No question, it’s an attention-grabbing photo: a mild-faced ox stares into the camera, its nose encased in a woven muzzle.
Does it bite? Could this be the original Mad Cow of disease fame?
In fact, the muzzle is a gadget devised by Cambodian farmers to keep the ox from eating grain intended for humans. It’s one of 50 everyday tools to be featured in a new show that opens this afternoon at 4 at the Reyum Gallery, No 47 St 178, and runs through May.
Ingrid Muan, co-director of the gallery, said the exhibit began as a project for archaeology students at the Royal University of Fine Arts.
The idea, she said, was to examine tools commonly used in the countryside to see how they are made, how they are used and how they are changing as society modernizes.
“We wanted to trace what things go away, and what things stay, and why,” Muan said.
One example is the banana leaf, she said. For generations, it has been used in scores of ways to prepare and wrap food, but it is increasingly being replaced by plastic.
One popular snack, sticky rice wrapped around bananas or pork, used to be wrapped in banana leaves and tied with vines before being boiled for three hours.
As plastic became cheap and available, vendors experimented with wrapping the snacks in plastic, but discovered they didn’t taste as good as those boiled in banana leaves.

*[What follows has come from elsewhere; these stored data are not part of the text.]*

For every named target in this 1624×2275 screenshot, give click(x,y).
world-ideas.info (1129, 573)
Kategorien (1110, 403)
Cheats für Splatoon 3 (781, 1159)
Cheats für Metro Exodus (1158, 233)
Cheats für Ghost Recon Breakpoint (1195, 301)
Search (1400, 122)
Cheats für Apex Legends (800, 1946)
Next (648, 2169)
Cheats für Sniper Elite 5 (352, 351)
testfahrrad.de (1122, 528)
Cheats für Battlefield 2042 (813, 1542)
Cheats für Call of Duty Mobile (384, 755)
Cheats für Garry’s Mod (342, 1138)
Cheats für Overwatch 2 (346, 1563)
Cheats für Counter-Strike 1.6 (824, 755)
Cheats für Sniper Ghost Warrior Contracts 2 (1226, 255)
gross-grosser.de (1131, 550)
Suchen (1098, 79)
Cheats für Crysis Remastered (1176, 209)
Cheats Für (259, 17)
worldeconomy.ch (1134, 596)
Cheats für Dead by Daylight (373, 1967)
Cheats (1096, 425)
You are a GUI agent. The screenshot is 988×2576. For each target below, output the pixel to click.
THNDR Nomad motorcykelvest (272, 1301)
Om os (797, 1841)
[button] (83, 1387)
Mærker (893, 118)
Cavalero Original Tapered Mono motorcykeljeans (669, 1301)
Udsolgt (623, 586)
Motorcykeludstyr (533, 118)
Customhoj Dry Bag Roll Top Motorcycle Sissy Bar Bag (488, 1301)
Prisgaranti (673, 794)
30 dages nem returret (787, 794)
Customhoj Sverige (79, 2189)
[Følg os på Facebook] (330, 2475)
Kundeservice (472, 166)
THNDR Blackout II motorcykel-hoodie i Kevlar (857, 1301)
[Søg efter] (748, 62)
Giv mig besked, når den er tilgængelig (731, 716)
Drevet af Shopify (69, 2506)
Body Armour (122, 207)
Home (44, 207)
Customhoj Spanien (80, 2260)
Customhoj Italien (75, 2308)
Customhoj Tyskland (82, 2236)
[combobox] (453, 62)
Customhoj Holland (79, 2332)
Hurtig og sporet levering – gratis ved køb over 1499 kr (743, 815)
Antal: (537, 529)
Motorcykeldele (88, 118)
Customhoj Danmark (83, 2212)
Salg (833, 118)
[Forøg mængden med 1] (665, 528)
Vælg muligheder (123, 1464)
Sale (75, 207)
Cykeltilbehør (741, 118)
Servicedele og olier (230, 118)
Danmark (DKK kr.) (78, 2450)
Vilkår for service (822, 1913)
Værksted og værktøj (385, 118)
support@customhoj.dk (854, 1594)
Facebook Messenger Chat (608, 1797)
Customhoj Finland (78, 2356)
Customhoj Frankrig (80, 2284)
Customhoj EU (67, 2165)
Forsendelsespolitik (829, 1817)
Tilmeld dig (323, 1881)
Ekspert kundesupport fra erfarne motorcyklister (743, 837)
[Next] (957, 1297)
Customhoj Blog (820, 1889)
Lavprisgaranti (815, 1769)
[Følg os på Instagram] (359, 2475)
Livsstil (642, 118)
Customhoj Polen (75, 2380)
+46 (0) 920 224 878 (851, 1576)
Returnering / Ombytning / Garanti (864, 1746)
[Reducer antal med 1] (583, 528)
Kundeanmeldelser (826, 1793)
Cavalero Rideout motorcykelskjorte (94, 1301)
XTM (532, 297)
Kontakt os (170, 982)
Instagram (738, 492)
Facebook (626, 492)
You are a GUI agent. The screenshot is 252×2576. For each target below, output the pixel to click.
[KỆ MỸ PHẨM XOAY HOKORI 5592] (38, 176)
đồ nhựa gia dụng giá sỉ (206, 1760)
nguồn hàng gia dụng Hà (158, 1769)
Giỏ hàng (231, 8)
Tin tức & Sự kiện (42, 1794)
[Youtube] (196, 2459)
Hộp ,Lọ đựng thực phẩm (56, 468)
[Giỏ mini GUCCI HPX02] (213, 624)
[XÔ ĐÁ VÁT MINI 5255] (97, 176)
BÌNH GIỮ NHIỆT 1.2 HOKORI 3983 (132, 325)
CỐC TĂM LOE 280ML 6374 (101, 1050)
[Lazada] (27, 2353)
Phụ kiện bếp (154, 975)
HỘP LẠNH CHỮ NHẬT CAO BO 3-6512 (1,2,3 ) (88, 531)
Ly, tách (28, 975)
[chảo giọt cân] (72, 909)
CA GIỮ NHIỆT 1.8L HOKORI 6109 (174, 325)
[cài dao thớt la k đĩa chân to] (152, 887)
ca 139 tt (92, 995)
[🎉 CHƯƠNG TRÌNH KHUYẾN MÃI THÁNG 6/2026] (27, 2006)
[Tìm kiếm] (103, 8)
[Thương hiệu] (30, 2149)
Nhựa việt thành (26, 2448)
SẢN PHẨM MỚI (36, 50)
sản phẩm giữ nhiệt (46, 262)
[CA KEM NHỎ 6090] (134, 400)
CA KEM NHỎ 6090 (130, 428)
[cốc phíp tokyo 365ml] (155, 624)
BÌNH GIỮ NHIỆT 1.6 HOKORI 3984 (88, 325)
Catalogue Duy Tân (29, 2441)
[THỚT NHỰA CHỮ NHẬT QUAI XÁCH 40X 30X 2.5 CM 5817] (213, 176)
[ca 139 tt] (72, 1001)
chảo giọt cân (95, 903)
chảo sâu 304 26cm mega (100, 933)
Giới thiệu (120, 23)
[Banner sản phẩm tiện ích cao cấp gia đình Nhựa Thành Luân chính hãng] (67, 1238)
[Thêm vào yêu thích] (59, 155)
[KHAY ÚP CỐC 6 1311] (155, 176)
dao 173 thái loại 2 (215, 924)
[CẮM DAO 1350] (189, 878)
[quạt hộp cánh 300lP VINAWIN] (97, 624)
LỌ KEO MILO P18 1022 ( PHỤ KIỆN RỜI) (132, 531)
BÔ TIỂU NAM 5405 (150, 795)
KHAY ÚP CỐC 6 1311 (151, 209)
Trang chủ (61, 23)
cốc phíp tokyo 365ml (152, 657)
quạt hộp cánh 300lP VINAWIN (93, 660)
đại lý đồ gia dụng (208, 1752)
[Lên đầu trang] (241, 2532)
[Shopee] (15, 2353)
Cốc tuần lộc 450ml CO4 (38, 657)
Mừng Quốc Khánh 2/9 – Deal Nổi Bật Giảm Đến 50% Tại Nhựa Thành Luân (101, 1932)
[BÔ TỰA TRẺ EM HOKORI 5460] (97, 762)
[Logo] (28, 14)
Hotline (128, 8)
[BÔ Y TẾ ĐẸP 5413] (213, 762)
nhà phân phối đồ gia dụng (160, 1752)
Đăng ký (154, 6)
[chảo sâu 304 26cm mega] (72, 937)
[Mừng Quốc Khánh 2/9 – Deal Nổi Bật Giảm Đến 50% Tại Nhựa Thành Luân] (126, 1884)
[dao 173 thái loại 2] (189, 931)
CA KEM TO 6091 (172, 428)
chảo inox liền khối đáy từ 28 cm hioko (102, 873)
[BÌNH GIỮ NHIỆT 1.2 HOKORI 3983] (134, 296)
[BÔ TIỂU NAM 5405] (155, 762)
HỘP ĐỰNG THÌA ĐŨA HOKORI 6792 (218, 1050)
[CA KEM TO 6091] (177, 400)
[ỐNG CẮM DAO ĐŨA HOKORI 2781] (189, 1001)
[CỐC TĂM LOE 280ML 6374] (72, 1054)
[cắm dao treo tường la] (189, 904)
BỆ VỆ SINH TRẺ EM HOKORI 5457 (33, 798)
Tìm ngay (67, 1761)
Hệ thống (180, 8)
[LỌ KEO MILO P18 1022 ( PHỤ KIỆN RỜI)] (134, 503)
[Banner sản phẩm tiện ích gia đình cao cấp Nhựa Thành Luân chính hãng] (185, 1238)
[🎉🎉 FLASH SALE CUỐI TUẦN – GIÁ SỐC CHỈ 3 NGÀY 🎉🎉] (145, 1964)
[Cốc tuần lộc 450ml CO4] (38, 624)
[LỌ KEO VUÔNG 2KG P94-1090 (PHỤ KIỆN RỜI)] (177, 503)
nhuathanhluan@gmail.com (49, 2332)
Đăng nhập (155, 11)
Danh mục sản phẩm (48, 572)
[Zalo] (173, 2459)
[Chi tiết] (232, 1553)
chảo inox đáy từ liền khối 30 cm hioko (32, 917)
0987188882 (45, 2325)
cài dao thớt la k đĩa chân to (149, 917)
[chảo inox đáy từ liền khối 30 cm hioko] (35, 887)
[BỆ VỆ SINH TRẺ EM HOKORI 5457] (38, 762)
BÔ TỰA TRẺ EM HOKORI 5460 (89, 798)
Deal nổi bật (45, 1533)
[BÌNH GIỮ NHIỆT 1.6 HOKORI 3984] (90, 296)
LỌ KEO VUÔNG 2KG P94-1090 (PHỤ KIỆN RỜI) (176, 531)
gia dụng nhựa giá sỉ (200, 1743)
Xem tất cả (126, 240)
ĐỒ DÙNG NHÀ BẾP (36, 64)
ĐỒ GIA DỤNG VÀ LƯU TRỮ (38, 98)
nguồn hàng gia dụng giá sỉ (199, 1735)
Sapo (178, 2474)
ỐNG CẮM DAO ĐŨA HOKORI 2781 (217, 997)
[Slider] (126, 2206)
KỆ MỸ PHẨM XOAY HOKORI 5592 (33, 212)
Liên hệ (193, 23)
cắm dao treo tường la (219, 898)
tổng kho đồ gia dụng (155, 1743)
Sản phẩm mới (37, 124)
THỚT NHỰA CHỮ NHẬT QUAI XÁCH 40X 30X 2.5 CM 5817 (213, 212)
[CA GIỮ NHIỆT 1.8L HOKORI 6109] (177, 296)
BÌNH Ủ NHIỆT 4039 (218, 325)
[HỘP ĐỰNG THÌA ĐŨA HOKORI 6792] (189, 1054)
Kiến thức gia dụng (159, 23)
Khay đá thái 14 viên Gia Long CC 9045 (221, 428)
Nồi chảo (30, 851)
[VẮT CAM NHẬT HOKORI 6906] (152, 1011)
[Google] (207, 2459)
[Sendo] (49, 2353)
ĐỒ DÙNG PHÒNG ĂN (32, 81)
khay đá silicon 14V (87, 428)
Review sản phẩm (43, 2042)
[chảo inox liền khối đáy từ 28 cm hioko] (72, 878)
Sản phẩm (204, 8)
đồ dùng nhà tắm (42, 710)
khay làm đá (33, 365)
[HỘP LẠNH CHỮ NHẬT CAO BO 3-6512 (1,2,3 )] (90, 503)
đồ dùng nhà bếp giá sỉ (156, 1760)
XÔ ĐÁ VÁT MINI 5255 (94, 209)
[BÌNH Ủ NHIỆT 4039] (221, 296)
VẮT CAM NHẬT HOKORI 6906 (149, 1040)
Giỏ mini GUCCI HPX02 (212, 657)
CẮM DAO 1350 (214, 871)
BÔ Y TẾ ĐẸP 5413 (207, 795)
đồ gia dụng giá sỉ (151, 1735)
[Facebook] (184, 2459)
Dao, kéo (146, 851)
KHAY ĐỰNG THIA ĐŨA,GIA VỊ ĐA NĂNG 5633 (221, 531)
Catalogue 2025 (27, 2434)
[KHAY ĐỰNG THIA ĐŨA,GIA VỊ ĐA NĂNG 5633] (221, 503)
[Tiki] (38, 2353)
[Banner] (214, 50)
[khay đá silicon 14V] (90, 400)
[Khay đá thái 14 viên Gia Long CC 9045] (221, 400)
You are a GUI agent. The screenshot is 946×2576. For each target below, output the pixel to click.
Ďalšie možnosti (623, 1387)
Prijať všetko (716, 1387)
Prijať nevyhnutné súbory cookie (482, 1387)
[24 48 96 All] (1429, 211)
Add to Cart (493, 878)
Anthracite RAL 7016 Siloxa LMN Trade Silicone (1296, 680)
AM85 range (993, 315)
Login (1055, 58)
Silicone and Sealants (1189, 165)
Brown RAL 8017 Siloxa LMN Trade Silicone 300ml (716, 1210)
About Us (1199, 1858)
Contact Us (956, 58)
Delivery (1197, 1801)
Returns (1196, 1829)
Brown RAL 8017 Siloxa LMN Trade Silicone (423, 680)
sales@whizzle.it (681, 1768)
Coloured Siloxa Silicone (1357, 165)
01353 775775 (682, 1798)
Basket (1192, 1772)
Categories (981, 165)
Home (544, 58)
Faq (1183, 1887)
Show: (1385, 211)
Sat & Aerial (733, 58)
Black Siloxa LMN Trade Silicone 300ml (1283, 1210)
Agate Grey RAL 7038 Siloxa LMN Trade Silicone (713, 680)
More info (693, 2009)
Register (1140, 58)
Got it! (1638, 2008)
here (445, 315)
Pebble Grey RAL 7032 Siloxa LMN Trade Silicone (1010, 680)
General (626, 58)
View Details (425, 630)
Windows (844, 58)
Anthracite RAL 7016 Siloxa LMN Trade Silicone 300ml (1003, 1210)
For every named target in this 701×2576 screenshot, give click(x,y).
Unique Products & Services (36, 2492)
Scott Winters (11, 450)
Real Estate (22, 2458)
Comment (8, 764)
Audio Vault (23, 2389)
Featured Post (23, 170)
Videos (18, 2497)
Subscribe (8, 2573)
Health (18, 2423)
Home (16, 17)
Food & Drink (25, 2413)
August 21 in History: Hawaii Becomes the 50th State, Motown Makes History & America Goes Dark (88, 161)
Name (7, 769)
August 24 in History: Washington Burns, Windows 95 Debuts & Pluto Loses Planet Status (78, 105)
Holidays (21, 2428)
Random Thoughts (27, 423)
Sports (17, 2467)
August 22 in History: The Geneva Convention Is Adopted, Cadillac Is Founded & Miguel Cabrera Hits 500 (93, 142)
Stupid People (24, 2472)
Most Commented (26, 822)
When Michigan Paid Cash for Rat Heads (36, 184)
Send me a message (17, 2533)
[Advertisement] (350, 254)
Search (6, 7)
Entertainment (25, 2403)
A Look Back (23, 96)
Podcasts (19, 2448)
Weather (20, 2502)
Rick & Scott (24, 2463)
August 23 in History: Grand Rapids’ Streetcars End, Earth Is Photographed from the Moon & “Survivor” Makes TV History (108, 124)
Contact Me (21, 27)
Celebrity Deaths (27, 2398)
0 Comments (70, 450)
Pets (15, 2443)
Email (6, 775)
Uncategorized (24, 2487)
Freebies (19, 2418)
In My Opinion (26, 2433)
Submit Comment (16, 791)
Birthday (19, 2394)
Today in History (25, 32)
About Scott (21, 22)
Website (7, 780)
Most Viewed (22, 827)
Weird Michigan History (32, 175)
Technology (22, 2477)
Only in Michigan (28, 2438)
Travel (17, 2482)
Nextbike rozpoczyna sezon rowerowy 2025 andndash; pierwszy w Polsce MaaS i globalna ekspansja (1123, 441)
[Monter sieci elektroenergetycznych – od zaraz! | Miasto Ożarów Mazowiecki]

Today they are commonly wrapped in banana leaves but tied with nylon ties, which are easier to find in the city than vines.
The exhibit includes dozens of items, from palm juice containers to hand scarecrows, cow bells to fish floats, shoulder harnesses and rice threshers. Several are explored in great detail, tracing the evolution of technology; a Khmer/English catalog is available for purchase.
The exhibit is free and open to the public from 8 am to 6 pm daily. It is funded by grants from the Japan Foundation, the Kasumisou Foundation, and the Albert Kunstadter Family Foundation.